00:20 This depolarization leads to the opening of voltage-gated calcium channels that are going to be found in the transverse tubules or the T tubules.

00:32 From here, this allows an influx of calcium from the sarcoplasmic reticulum into the sarcoplasm of the muscle fiber.

00:43 This is the same calcium that will then bind to the troponin and start the contraction cycle.

00:50 Now what goes up must come down.

00:53 So how do we turn this off? Well, there is also an ATPase that is found inside of the membrane of the sarcoplasmic reticulum.

01:03 This is going to remove the calcium from the sarcoplasm back into the sarcoplasmic reticulum.

01:11 As the concentration of calcium decreases in the sarcoplasm, then the muscle contraction no longer is able to occur.

01:21 At the same time repolarization also occurs at the membrane which closes the calcium-gated channels.

01:33 So, if we think about the way that the sliding filament mechanism works, the force of a muscle contraction will be dependent on the length of the sarcomere in a muscle prior to the contraction occurring.

01:47 So there will be an optimal length where you have the optimal or the most amount of potential cross bridges that are able to be formed.

01:57 If it is too small, this decreases that number of potential cross bridges.

02:04 Also, overstretching can also decrease the potential for muscle tension, as we now decrease the potential for crossfitters to form between the thick and the thin filament.

02:16 This is displayed here in this chart.

02:20 So we've just discussed how the excitation contraction cycle happens.

02:26 Now, let's talk a little bit about what exactly starts this excitation process? The excitation of the muscles occur at the neuromuscular junction.

02:38 The way this happens is there are voltage-gated calcium channels at the axon terminal end of the neuron.

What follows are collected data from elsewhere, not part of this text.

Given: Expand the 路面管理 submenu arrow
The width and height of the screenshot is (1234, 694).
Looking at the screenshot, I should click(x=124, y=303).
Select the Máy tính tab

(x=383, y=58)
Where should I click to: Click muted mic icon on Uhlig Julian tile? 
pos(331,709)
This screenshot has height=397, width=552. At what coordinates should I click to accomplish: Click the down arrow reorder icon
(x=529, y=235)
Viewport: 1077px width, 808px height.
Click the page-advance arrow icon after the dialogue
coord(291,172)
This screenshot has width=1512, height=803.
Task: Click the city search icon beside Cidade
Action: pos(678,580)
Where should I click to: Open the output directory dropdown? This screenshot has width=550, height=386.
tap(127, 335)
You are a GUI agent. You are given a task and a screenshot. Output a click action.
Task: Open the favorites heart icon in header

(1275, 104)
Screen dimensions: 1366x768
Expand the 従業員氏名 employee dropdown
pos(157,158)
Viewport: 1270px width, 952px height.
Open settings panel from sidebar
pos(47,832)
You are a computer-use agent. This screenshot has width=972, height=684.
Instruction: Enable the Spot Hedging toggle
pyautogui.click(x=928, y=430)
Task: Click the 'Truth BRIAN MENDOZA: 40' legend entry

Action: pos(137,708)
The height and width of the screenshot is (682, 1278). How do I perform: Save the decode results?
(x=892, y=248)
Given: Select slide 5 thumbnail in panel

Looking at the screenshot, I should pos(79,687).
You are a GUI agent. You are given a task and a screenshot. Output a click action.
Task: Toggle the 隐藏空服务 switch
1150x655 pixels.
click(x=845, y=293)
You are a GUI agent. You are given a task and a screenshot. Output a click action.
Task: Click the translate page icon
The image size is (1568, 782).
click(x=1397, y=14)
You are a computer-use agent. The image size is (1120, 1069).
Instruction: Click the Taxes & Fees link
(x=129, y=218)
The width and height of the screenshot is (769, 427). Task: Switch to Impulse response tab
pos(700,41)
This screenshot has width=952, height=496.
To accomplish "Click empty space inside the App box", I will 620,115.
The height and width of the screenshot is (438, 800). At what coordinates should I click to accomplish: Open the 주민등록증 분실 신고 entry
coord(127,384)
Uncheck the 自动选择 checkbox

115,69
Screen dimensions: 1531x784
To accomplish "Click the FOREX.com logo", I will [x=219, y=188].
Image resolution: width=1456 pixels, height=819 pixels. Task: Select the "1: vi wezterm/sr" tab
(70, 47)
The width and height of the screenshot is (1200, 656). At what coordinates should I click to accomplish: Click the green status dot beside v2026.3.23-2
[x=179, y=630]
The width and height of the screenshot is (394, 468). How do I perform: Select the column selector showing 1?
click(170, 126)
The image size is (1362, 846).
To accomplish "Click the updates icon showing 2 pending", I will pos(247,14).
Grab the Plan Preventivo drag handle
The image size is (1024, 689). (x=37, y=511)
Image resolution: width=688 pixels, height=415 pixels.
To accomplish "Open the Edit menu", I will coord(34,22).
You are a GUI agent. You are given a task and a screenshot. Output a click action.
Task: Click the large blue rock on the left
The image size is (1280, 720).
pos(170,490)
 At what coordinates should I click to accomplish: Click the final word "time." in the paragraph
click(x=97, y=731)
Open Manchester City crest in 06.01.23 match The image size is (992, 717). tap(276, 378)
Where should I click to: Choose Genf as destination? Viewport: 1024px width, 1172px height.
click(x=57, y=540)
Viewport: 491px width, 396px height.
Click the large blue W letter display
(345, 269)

02:46 The synaptic bulbs in the neuron are going to then open in response to an electrical impulse being sent down the neuron, the other type of excitable cell in the body.

02:58 This results in an influx of calcium into the synaptic in bulb.

03:04 Once this happens exocytosis of the neurotransmitter, in this case acetylcholine is going to enter into the synaptic cleft.

03:15 The synaptic cleft is the space between where an axon of a neuron ends and the muscle fiber begins.

03:25 This neurotransmitter or acetylcholine is then going to bind to ligand-gated sodium channels, which are going to be found on the muscle side of the cleft.

03:37 This is referred to as the motor end-plate.

03:41 Once this happens, this causes an influx of sodium into the muscle fiber.

03:48 This influx of sodium then depolarizes or excite the muscle and this results then, in the opening of the voltage-gated calcium channels associated with the sarcoplasmic reticulum and the transverse tubules that we discussed before.

04:08 So as I said in previous slides, what goes up must come down.

04:13 So how do we get rid of the neurotransmitter that is in the synaptic cleft? Well, there's an enzyme referred to as acetylcholinesterase, which is going to go in and breakdown the acetylcholine in the cleft.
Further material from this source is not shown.